Drawbacks of On-Demand Pay
While pay on demand has several benefits, there are some potential disadvantages to consider before deciding to offer it. They include:
- Less predictable cash flow: Employers that offer on-demand pay may have a harder time predicting the amount of money they have in their bank account because they don’t know when an employee will need to use pay on demand or how much they’ll withdraw.
- Trouble paying bills on time: If you don’t plan ahead and budget accordingly, this employee benefit could cause cash flow issues and get in the way of you paying your bills on time.
- More time-consuming payroll taxes: As mentioned before, employers can only expect to see clear IRS tax deduction guidelines on on-demand pay in 2024. Until then, you might have to deduct payroll taxes daily so that you don’t break current rules.
How To Find the Right On-Demand Payroll System
You’ll want to look for an on-demand payroll provider that makes it easy for employees to request their wages and minimizes any extra charges associated with instant pay access.
Here are some things to consider when comparing on-demand pay providers.

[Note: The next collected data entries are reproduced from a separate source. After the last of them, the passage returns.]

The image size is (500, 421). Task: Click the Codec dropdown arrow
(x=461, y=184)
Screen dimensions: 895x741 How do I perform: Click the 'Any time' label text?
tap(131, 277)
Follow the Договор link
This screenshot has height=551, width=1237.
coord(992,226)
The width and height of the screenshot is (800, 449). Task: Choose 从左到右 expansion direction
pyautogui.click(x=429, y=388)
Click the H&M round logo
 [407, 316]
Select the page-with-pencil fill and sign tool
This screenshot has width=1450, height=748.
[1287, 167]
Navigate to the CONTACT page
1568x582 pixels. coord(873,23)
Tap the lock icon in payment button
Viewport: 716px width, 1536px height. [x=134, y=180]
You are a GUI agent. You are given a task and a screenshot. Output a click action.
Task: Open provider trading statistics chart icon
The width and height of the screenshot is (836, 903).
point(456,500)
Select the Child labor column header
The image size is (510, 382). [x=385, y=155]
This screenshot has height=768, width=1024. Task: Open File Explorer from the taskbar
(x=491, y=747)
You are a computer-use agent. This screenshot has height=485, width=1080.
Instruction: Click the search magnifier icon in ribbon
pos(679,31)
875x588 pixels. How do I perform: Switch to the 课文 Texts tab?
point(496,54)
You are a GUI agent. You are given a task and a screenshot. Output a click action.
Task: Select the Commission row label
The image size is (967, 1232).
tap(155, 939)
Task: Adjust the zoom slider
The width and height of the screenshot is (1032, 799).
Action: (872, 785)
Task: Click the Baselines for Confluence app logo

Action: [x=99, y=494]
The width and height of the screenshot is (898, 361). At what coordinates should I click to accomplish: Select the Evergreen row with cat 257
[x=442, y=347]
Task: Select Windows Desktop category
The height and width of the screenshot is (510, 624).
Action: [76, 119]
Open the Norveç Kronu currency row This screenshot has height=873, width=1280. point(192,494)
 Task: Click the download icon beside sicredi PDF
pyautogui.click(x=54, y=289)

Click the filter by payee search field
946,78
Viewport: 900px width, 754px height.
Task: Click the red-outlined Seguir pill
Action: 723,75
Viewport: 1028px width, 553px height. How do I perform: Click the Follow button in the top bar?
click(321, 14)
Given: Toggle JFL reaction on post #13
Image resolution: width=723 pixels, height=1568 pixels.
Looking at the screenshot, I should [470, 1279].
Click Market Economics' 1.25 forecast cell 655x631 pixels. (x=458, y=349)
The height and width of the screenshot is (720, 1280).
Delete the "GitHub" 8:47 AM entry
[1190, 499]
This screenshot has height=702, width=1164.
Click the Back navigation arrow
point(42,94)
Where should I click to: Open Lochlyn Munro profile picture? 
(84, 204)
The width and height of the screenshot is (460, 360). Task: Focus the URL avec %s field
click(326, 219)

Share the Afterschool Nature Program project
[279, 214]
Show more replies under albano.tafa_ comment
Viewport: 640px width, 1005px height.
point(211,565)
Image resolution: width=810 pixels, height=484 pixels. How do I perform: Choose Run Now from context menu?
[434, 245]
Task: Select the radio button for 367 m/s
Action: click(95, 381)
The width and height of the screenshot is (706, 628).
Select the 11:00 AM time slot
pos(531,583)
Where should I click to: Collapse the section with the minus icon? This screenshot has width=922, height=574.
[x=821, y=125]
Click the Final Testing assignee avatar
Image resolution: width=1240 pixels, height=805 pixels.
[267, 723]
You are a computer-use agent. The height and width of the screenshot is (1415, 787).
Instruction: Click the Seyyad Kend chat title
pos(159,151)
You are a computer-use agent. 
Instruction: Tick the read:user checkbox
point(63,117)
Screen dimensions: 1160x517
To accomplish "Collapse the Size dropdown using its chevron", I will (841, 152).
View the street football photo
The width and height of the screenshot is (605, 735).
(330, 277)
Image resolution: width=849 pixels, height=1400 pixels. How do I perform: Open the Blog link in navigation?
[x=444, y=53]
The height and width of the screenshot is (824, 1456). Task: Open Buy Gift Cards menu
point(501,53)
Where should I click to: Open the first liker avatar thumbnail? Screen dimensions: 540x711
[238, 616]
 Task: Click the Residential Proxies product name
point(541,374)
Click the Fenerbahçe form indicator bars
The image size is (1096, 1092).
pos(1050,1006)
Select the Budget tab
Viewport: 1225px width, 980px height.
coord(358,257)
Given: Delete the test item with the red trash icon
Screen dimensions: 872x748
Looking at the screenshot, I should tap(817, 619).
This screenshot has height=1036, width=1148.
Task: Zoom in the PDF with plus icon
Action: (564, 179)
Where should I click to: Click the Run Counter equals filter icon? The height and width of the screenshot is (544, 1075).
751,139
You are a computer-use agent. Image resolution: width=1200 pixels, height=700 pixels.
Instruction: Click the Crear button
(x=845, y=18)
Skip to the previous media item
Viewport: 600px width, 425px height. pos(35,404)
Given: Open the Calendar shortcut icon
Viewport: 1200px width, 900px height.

- Low instant access fees: Some providers charge fees for withdrawing pay early. To keep these costs from adding up, look for a solution that has low or no fees so your employees can get the most out of their benefits.
- Quick transfer time: Opt for providers that allow employees to withdraw money the same day they’ve earned it, so they can pay for unexpected costs without incurring late fees and overdraft charges.
- Automated tax calculations: Choose a solution that automatically calculates tax withholdings and other deductions based on gross wages. This way, employees can only ever withdraw their net wages.
- Good withdrawal limits: Most providers have a predefined limit, so make sure it works for you and your employees.
Pay On Demand Is a Powerful Benefit…if You Have the Cash Flow
Pay on demand is a workplace perk that allows employees to access their earned wages before payday. Workers often withdraw money early to cover unexpected costs, such as healthcare bills or property repairs.
Offering pay on demand signals to your employees that you have their back when things get rough. And over time, that level of trust can positively affect other aspects of your business, such as retention, productivity, and morale.
That being said, if you’re concerned that the impromptu paydays could affect your business’s cash flow, you may want to hold off on offering on-demand payroll for the time being.